- Opening Delimiter -

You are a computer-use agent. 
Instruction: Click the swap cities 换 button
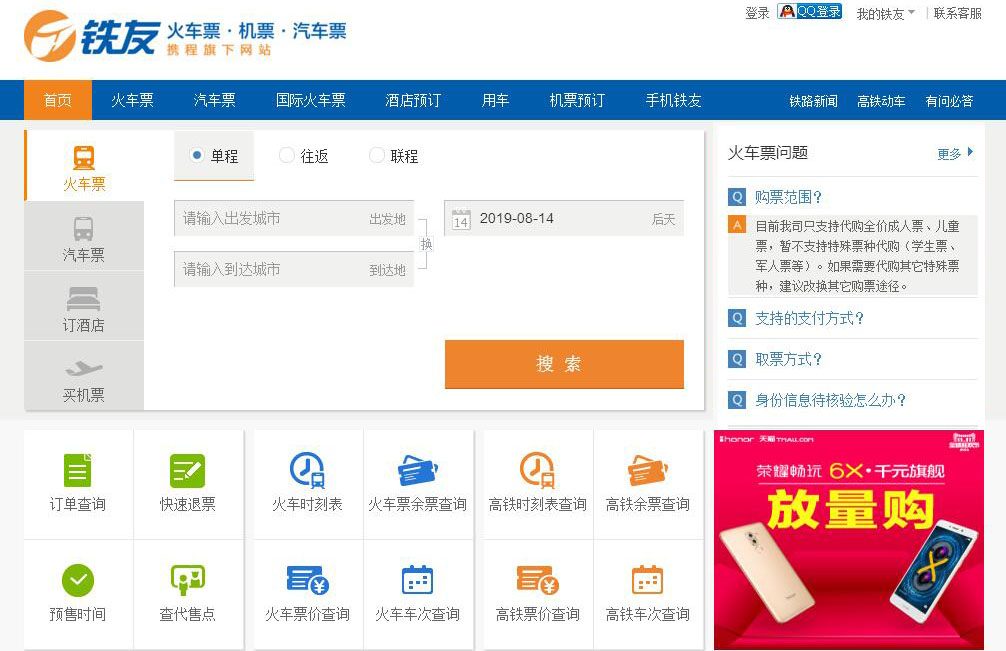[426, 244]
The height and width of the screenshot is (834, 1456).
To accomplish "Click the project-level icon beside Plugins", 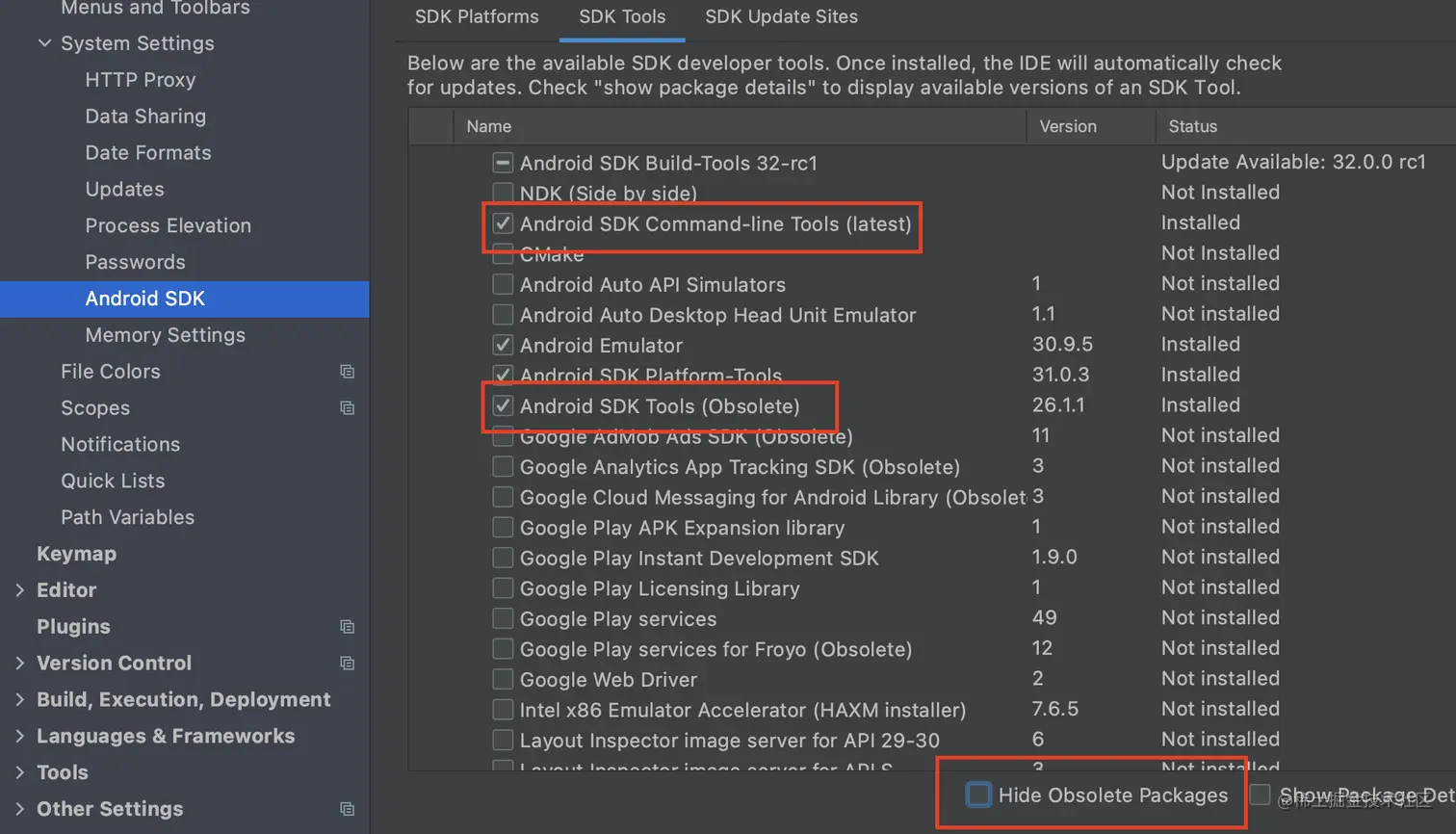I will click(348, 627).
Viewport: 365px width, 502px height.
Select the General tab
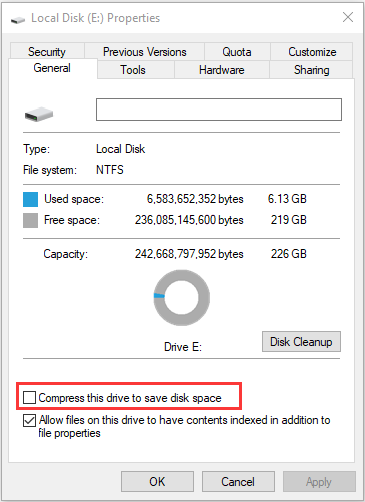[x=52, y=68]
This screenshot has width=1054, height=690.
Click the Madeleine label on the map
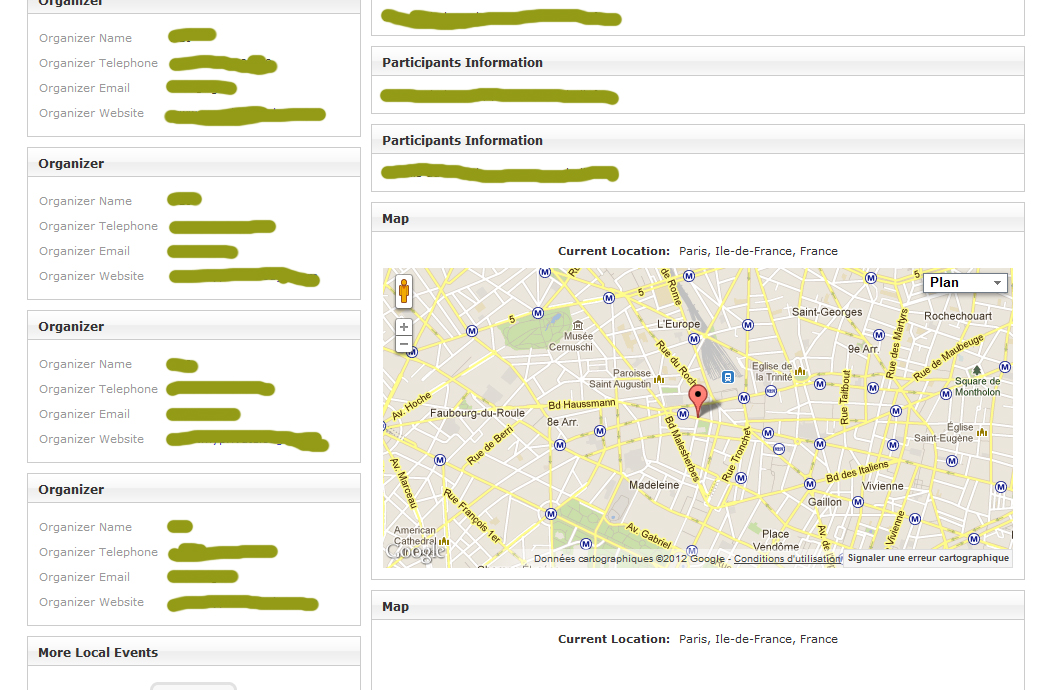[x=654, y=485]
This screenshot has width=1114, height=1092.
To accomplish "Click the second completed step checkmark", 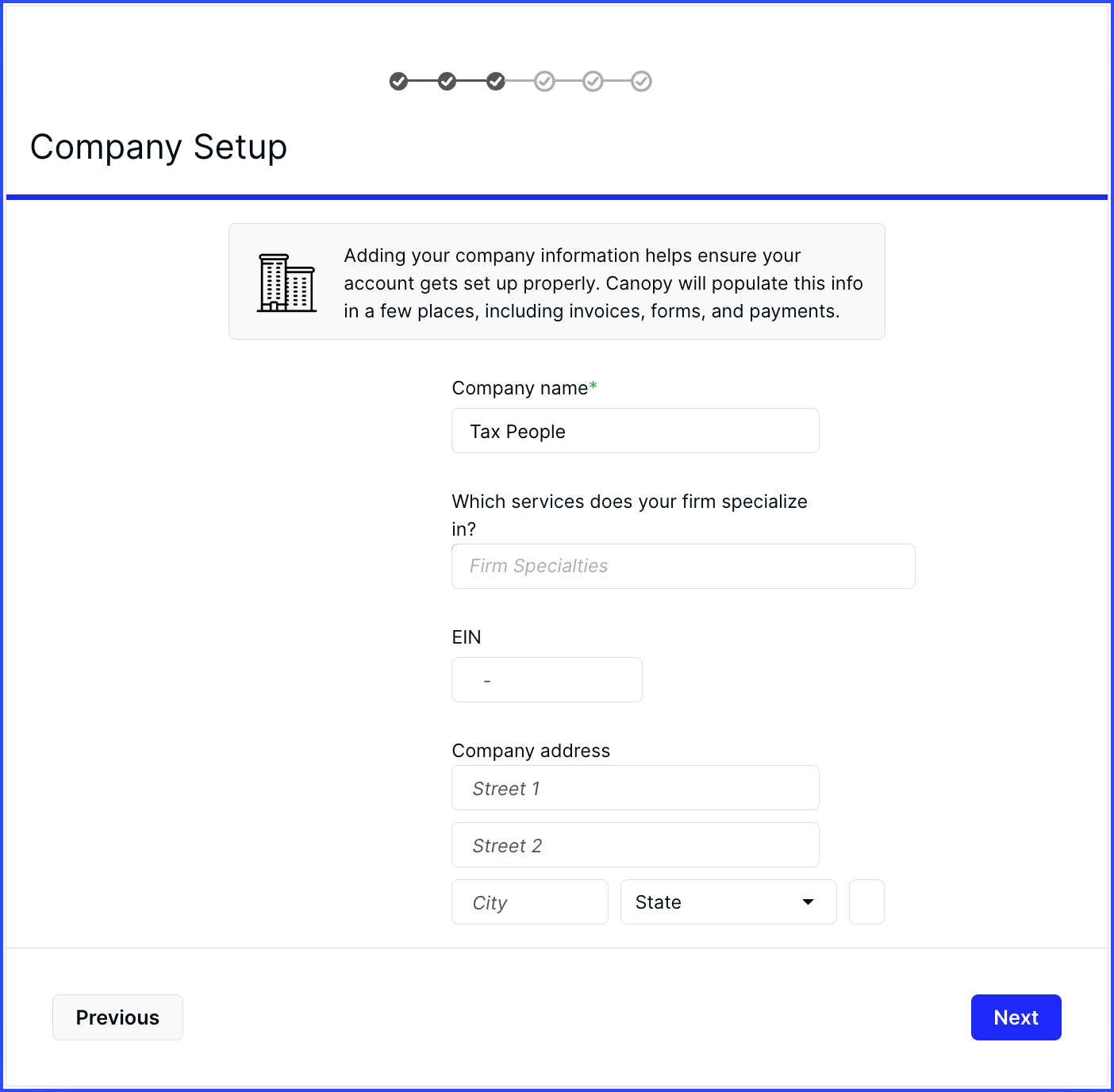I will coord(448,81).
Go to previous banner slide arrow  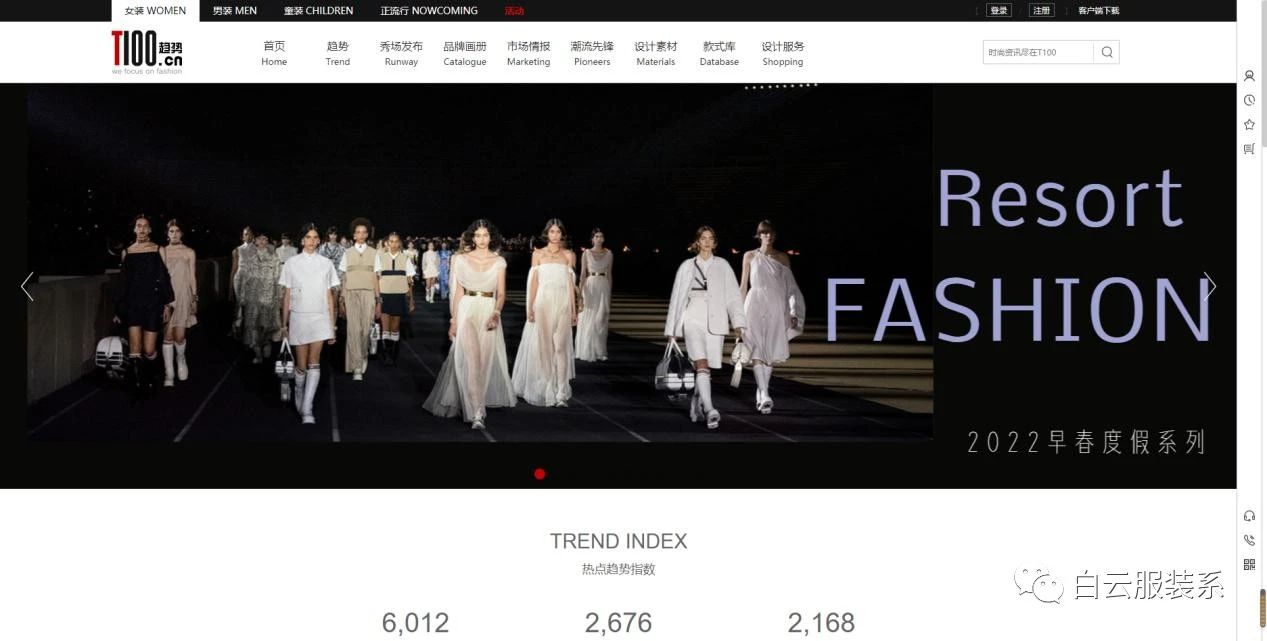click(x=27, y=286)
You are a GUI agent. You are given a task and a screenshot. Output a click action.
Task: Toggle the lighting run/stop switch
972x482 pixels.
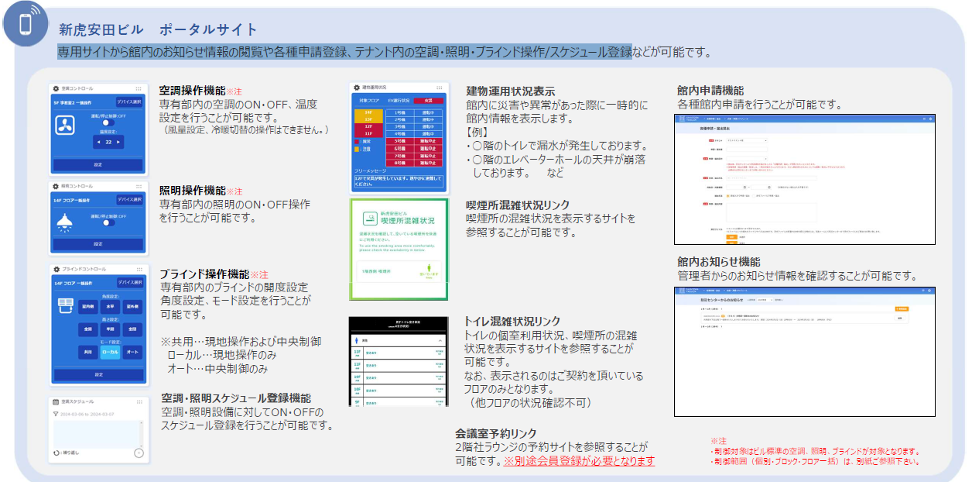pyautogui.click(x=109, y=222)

- Closing Delimiter -

_WHAT NEEDS TO BE DONE_:
Give nothing but the count of lines in the listing above that hold the string "agent".

_RESPONSE TO THIS TASK_:
2